(Data items)
*****
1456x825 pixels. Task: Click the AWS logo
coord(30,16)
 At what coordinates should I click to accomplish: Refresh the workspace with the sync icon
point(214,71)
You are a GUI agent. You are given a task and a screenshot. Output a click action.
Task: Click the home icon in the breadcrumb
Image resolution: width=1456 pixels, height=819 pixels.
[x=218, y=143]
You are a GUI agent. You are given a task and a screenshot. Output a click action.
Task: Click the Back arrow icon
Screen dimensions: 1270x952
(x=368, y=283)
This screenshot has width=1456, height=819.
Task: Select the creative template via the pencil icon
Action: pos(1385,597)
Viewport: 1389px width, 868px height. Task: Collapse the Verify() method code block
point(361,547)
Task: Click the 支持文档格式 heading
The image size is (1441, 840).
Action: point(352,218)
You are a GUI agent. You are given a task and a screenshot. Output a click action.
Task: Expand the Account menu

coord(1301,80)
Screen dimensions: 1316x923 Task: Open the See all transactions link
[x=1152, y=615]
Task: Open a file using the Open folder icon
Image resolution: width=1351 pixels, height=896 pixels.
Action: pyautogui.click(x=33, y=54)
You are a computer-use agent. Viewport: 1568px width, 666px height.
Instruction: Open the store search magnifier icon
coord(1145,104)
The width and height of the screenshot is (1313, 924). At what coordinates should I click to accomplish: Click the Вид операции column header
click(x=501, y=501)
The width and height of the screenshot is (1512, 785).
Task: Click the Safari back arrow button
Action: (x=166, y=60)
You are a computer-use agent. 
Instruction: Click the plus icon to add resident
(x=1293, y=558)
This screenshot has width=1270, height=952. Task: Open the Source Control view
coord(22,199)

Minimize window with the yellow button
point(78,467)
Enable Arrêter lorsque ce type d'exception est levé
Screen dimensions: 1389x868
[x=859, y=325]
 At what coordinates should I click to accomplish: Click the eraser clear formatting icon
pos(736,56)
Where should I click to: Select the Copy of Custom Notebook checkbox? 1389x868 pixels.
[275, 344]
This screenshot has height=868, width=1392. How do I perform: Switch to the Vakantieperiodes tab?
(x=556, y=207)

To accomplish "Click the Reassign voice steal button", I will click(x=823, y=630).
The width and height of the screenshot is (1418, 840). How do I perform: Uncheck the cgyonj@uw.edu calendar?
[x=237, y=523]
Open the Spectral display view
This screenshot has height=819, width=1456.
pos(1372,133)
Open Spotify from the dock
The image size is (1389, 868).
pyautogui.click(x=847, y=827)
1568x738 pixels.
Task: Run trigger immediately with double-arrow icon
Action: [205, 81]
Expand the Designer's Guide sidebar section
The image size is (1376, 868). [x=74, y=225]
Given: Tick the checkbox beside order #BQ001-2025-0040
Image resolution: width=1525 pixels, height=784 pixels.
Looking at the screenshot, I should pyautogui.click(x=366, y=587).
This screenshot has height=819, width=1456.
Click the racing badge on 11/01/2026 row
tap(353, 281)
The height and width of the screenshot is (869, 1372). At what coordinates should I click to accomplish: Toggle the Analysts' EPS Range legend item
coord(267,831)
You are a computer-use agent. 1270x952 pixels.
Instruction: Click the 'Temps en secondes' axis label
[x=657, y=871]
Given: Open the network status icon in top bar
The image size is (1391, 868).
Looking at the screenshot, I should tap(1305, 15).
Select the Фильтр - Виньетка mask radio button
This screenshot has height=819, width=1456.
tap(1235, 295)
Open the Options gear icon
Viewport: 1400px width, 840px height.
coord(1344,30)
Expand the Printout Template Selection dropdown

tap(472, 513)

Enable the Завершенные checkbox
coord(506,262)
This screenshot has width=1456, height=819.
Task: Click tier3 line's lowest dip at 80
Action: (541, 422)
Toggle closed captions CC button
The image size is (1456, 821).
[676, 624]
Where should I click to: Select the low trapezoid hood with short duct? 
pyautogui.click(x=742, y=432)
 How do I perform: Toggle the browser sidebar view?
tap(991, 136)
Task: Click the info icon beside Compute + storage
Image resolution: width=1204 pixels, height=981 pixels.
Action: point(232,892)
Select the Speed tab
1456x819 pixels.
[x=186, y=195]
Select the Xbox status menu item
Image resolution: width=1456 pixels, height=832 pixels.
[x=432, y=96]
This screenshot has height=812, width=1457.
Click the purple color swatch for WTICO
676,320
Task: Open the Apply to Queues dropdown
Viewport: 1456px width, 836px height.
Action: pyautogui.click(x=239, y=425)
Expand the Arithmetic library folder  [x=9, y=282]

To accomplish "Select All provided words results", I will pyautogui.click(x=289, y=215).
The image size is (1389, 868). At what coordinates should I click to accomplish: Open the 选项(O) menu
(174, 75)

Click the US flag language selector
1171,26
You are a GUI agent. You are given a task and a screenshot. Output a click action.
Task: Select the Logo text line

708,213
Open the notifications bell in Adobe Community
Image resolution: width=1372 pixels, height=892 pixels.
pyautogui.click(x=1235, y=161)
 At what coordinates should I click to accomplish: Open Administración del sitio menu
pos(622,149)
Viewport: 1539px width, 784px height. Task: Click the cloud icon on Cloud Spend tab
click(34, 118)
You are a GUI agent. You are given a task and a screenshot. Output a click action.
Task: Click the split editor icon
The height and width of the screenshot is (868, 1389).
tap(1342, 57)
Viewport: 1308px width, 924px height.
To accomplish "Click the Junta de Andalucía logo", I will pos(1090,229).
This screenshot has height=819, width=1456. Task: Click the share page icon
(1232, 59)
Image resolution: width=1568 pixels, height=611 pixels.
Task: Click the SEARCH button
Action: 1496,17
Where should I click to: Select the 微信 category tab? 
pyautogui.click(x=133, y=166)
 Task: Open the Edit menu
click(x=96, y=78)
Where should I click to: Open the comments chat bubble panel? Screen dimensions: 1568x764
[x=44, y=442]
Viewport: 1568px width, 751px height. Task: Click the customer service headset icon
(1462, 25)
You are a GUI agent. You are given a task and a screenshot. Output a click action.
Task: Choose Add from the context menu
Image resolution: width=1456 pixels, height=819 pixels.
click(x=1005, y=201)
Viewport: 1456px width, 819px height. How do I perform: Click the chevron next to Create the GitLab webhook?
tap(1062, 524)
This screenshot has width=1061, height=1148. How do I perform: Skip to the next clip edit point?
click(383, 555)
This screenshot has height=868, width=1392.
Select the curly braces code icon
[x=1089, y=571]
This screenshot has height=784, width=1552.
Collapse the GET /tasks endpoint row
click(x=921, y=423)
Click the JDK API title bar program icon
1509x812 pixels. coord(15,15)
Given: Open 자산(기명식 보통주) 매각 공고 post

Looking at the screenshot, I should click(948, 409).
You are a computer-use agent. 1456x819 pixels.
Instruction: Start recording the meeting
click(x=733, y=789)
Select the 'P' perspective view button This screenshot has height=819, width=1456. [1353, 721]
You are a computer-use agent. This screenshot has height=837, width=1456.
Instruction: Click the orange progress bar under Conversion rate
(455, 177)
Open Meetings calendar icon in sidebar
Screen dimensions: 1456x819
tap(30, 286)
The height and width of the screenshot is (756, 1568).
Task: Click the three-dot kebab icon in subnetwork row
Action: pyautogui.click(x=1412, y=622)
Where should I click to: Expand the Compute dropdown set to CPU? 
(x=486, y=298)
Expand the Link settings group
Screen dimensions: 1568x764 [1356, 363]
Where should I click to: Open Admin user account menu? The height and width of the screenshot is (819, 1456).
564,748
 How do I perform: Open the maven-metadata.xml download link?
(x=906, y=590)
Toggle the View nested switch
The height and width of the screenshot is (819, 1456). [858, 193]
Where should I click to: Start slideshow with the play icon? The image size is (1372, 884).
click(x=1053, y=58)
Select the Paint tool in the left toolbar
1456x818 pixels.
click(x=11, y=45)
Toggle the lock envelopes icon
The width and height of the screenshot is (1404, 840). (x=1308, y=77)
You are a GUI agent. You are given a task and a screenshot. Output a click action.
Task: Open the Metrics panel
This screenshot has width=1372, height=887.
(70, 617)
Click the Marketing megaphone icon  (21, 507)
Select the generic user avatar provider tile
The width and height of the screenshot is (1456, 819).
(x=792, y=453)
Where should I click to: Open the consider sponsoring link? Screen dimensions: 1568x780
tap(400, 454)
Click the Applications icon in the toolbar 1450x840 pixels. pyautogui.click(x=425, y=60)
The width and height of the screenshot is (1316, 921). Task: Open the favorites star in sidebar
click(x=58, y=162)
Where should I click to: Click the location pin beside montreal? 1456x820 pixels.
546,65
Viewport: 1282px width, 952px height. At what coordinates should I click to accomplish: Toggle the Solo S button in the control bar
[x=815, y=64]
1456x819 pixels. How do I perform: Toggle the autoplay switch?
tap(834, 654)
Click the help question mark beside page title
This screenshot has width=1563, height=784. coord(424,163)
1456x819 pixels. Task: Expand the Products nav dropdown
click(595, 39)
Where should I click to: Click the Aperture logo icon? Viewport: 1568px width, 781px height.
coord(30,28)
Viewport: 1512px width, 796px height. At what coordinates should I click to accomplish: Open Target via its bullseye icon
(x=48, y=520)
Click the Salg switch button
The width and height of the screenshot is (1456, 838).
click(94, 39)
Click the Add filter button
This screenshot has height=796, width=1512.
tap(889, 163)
*****
**Brief**
Across all the entries above, count each line that has the word "computer" in it, and give only the count.

**Output for this task**
5